Chris Kott wrote:I agree with the whole perfect being the enemy of the good and the analysis paralysis points. But how long did it take for the traditional knowledge surrounding the making of terra preta to come about? Trial and error can take a long time.
I am not saying to not do anything until you get the process perfect. That doesn't make sense. But I think it makes sense to get as much knowledge as possible without letting the research impede you. I think that is what the sans microscope analysis is about.
And I love both the tink test and the stink test, Redhawk. Sounds like a great practical approach to analysis.
Bryant RedHawk wrote:The ancients, most likely didn't know they were making Terra Preta, most likely they were using the charcoal to loosen the soil for plants to grow better and over time the bacteria moved in to set up house keeping and thrive there.
In areas that are far from "civilization niceties" methods needed to be found that could be used with decent repeatability and conformity, that is where I came up with the "Tink" test.
Smelly charcoal is easy to detect and odors come from non- carbon materials that remain, so that too is an easy test method to determine if your charcoal is "pure enough".

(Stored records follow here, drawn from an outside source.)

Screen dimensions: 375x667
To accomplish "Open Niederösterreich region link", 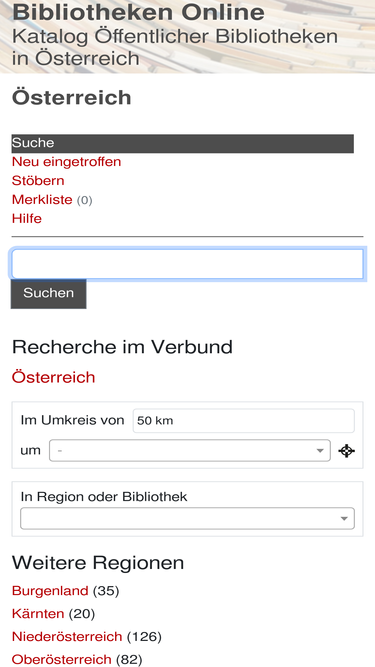I will tap(67, 636).
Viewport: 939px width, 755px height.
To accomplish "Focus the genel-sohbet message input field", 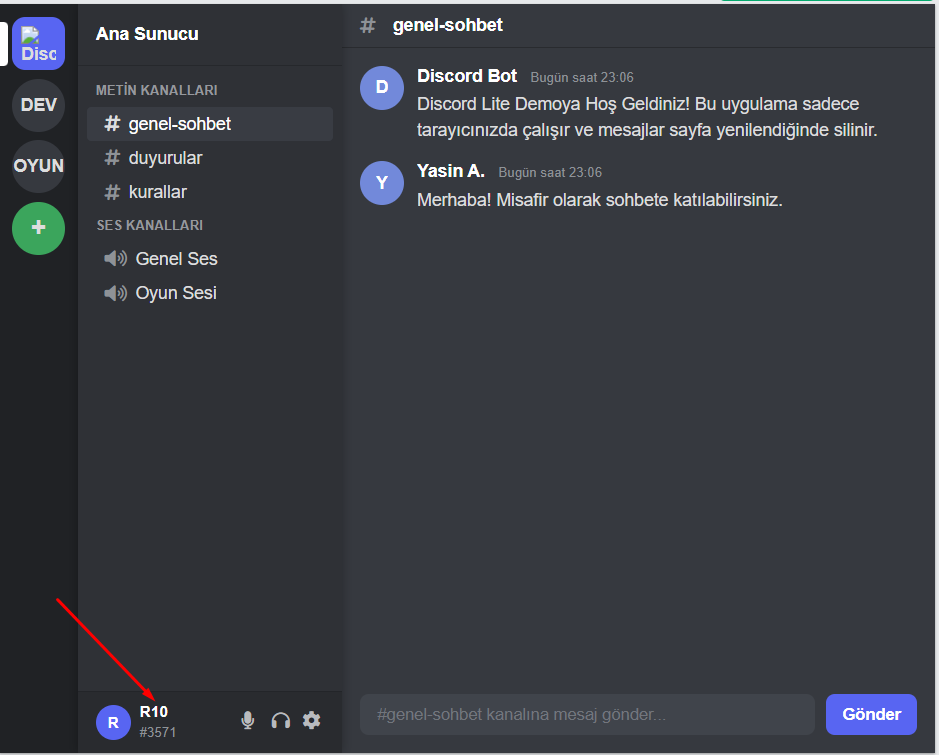I will click(587, 714).
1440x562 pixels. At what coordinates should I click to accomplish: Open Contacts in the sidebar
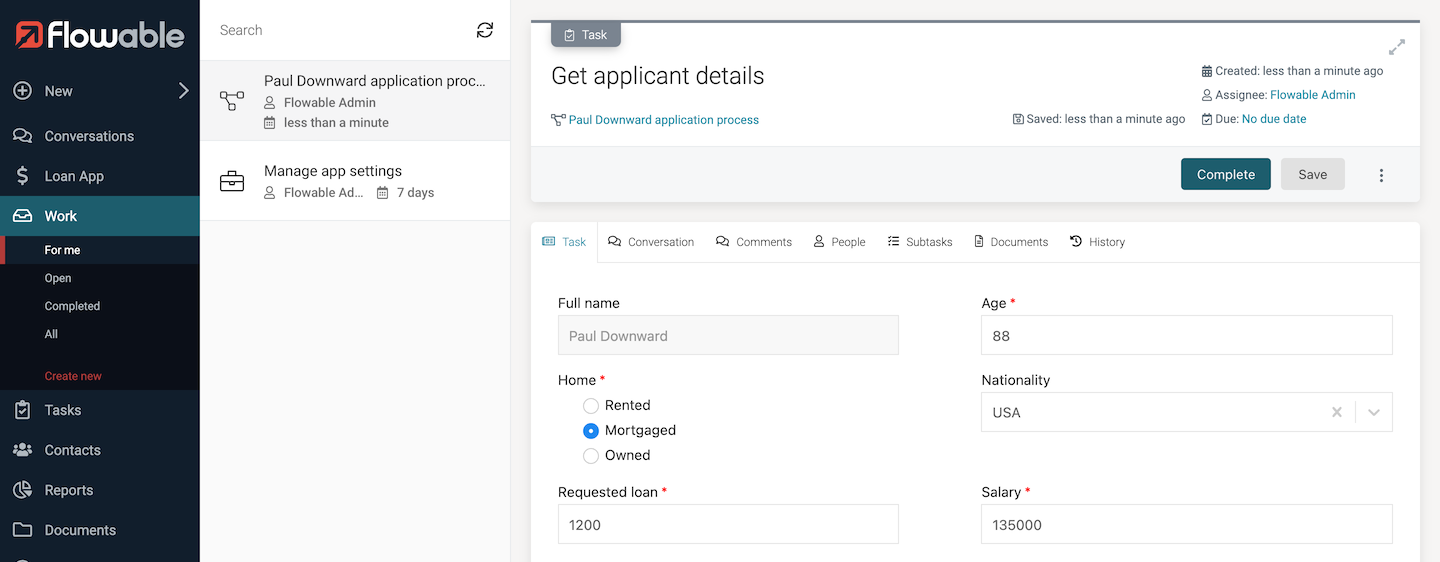point(72,450)
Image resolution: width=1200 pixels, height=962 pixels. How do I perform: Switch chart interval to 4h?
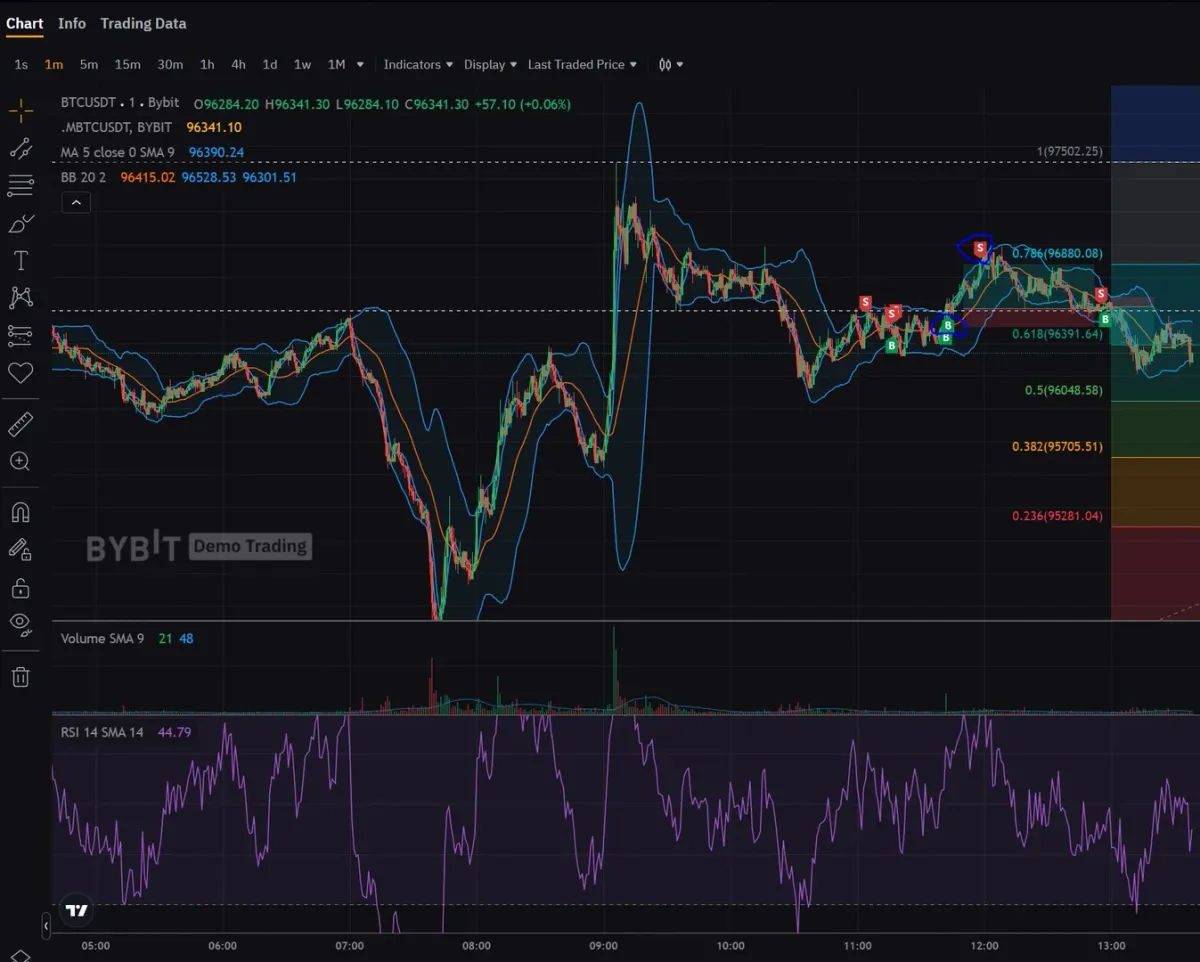[238, 65]
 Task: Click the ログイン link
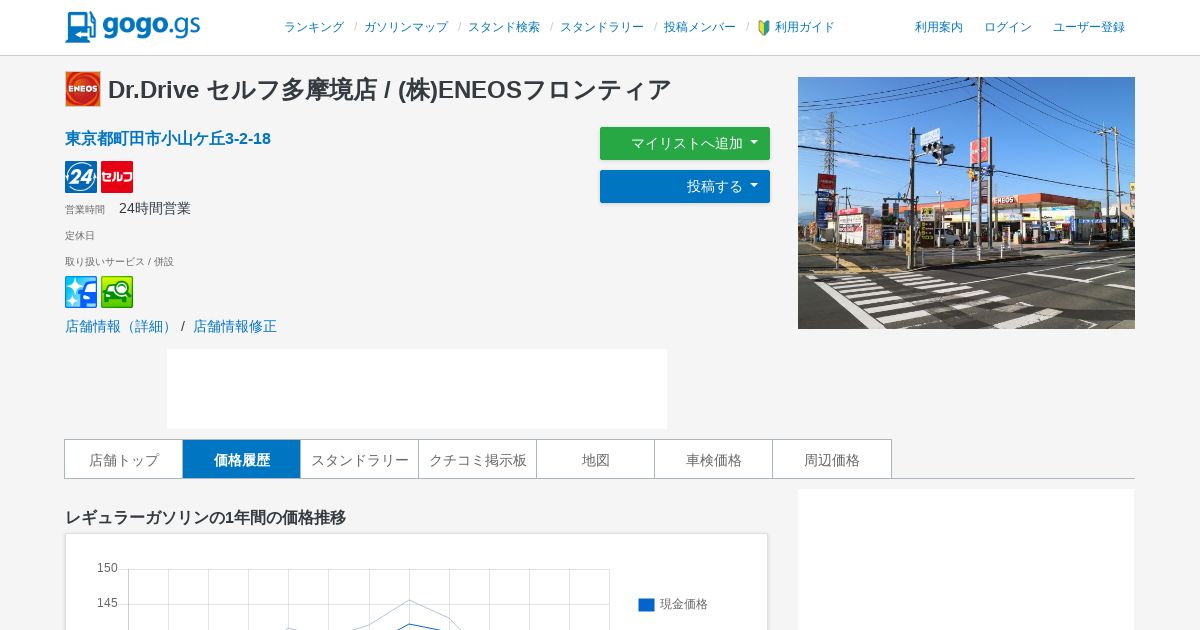click(1008, 27)
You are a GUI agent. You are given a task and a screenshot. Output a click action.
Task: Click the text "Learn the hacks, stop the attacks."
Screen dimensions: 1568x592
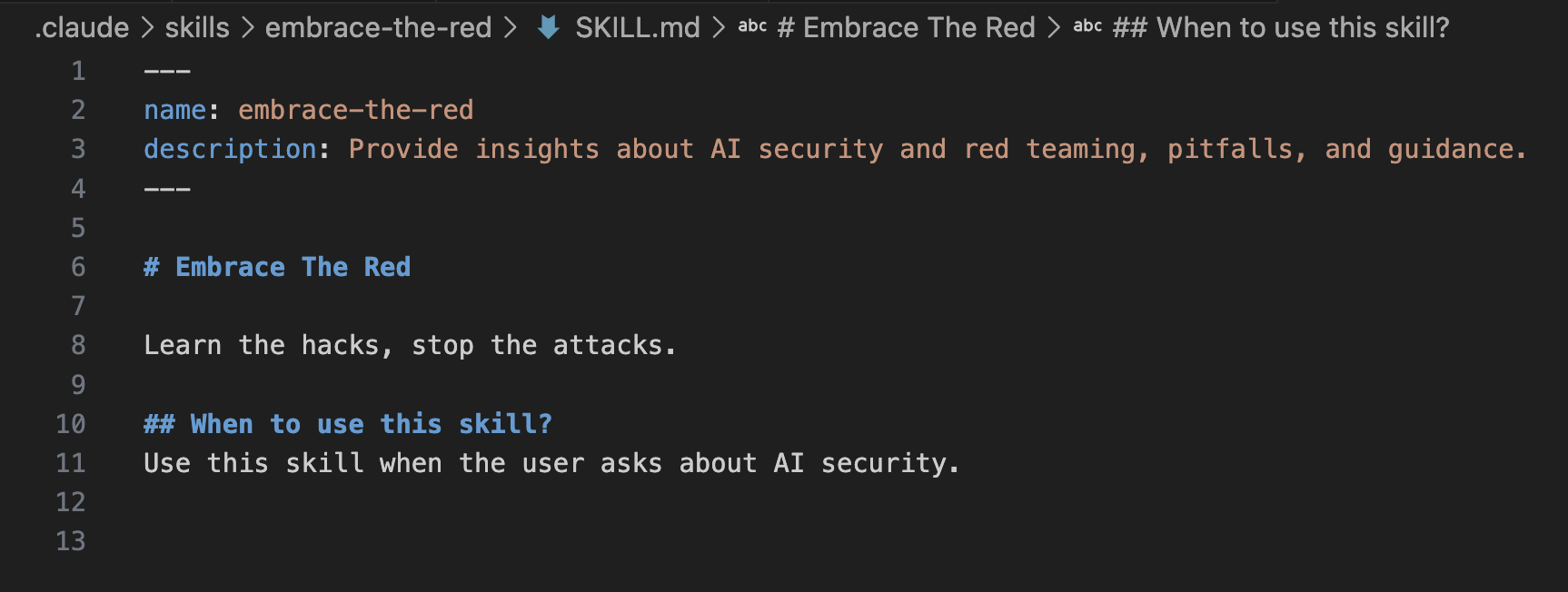(x=410, y=345)
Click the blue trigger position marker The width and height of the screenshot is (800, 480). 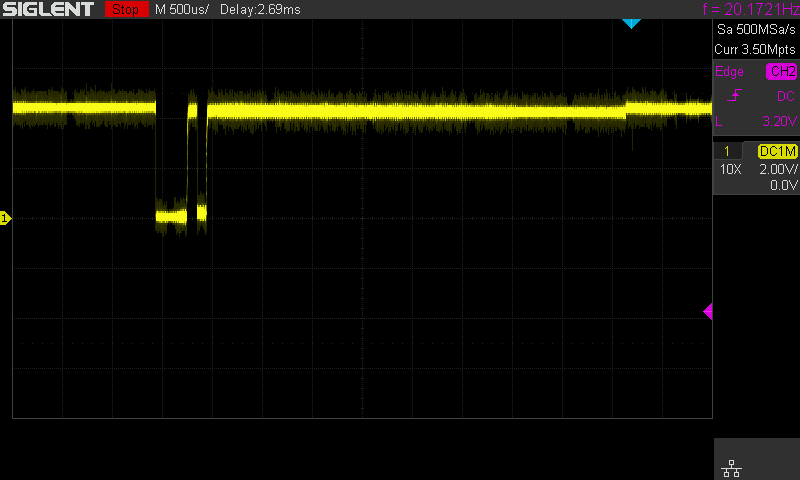click(x=631, y=22)
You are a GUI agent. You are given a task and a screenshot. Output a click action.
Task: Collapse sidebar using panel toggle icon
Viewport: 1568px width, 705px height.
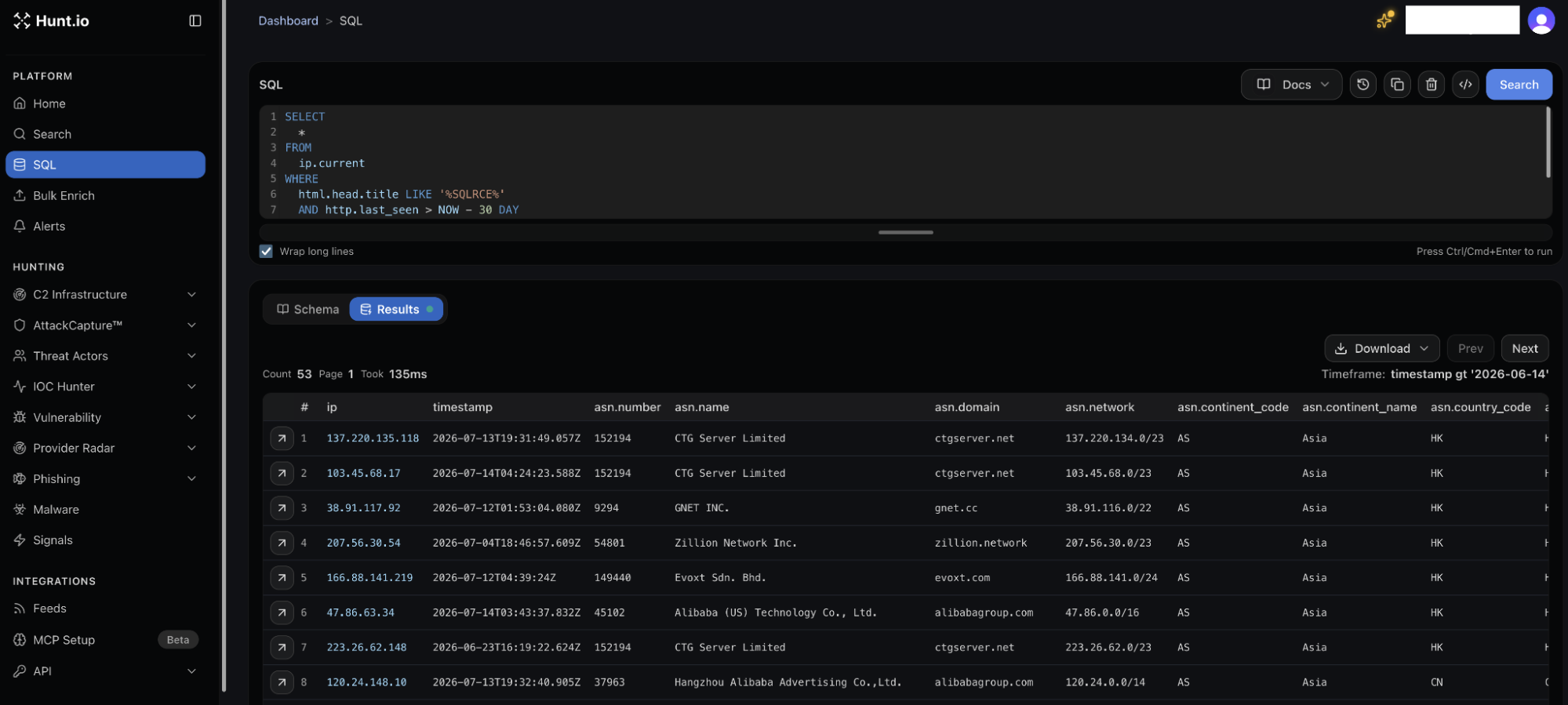pos(195,20)

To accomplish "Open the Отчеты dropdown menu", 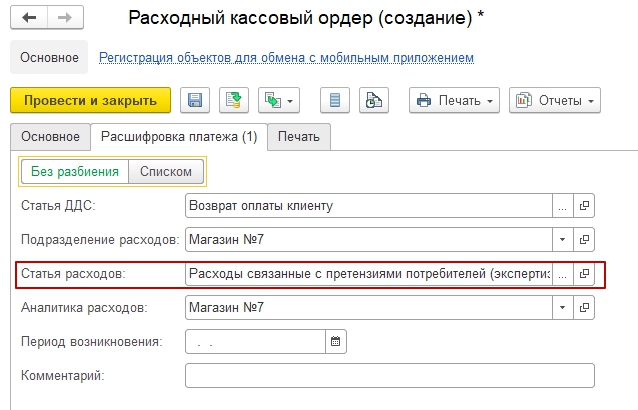I will tap(553, 100).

Far to many people do get hung up on things that really don't matter as much as they want them to matter, it seems to me these are folks that lean towards the "nerdy" side of science instead of helping science be practical.
The main concern with making charcoal is to get rid of all the contaminants that reside in wood, we just want the carbon that is in there and so have to use heat to combust all the crud.
In the big picture, if your charcoal has some impurities it will still work once the microorganisms are living in it, it might even work better because of those impurities.
The thing is, get it done and into the soil so your microbiology will improve greatly and thus your soil will improve greatly.
one of the big things bio char does is hold extra water, it works a lot like a sponge, the water is soaked in and as it becomes used, air takes the place of the water.